Mr Heron really didn’t like Christmas. Especially Christmas shopping.
He told his wife that he would pick up some candy canes for the stockings of the party for the in-laws, for some snotty nosed privileged children who lived in the suburbs.
After all the other stores were exhausted, Mr Heron found himself driving into the Mart parking lot. Making a quick sweep with his eyes to make sure that no one saw him, Mr. Heron locked the car, and bolted in , as anonymously as possible.
After walking through the carnage of Christmas Eve eve shopping, Heron found some candy canes that weren’t broken or half –opened.
He got in line, a long line. But shorter than the rest.

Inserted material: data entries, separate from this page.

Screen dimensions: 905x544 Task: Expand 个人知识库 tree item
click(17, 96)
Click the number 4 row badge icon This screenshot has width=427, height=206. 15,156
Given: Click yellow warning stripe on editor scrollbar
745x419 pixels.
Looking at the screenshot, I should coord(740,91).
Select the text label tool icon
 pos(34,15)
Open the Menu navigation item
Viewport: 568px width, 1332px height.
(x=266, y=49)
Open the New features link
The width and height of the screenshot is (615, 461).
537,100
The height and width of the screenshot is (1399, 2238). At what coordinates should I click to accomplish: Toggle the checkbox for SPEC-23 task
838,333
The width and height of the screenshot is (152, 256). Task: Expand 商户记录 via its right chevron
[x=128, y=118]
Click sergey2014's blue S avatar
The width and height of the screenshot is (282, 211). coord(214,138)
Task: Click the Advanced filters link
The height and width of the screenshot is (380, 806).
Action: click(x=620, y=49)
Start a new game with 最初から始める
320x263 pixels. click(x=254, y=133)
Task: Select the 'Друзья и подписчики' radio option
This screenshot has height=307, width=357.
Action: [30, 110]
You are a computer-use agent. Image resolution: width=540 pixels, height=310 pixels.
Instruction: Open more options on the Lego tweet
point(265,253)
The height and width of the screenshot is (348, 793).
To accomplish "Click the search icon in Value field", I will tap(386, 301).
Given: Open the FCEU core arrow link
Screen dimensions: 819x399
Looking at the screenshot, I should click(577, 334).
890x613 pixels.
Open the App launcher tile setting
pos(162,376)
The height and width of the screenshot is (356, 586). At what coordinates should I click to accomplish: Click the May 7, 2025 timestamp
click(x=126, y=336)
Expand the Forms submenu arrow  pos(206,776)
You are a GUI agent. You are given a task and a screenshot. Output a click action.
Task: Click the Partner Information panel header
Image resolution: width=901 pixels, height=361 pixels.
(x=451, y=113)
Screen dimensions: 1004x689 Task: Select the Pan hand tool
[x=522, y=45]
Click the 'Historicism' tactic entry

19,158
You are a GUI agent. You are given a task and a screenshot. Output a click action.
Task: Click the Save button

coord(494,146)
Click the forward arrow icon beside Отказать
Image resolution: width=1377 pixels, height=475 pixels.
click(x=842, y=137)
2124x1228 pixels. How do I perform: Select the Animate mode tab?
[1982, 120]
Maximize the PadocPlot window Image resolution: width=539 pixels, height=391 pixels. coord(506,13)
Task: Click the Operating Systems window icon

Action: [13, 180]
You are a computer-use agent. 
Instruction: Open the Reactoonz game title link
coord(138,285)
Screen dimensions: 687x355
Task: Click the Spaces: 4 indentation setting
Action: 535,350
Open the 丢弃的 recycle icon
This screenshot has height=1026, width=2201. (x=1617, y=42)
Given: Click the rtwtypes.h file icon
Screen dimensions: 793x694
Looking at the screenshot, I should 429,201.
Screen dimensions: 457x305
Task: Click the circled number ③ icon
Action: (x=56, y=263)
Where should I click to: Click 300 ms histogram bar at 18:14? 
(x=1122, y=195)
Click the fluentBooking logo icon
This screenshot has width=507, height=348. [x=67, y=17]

As he got closer, he noticed the checkout woman…. It is… no it couldn’t be. It was. A stout, sour faced teenager, who would look just right with a cigarette dangling from her lips , shot gun on one hip, bawling toddler on the other. Ashley. Ashley… W?
Heron was up too close. He would have switched lines if he could, but he was already late, and it was snowing. It would be too obvious. Maybe he could be invisible. But… kids ALWAYS remembered him…. Even when he fumbled with their names. Shit.
Sure enough, it was Ashley. This little girl, some 10, maybe 12 years ago, had been in the second grade class he was teaching. It was the worst grade for him. Ashley was sullen, confused looking then, too. And mean. Mr. Heron noticed how the other kids were scared of her… and when she thought the teacher wasn’t looking, she smashed Tuan’s head into the door, hard. Tuan was crying. Ashley gave a confused, sour look, “ I didn’t do ANYTHING”. She then kicked over a desk, before going down to the principal’s office with Ms. Jackie, the 2nd grade aide.
Mr. Heron wrote the incident up, and gave the referral to Ms. Farwell, the principal at Benjamin Baeneker Elementary school.
Soon enough, a special ed referral was started, and Ashley was gone in a month. Either moved or was transferred- he couldn’t remember. It was a hard year for him, and after she was gone in November, Heron had plenty of other things to worry about.
As he got to the front of the line, the usually verbose and garrulous Mr. Heron meekly, invisibly put down the candy canes. She wasn’t in his class very long. God… she still has the same confused, irritated & surprised look on her face. Shoulder length kind of blond hair,and an air of genuine dissatisfaction. PLEASE DON’T REMEMBER ME! I’m SORRY FOR THE HURT I CAUSED YOU!!!!
“ Thanks for shopping at Mart” she said after fixing a beady eye on him. Phew. Mr. Heron felt like a smuggler walking past security with the most dangerous contraband, undetected. It was all he could do to not break out into a run, a skip, a shout of joy. It was snowing hard, and he had to go to a Christmas function, which he despised almost as much as Mart.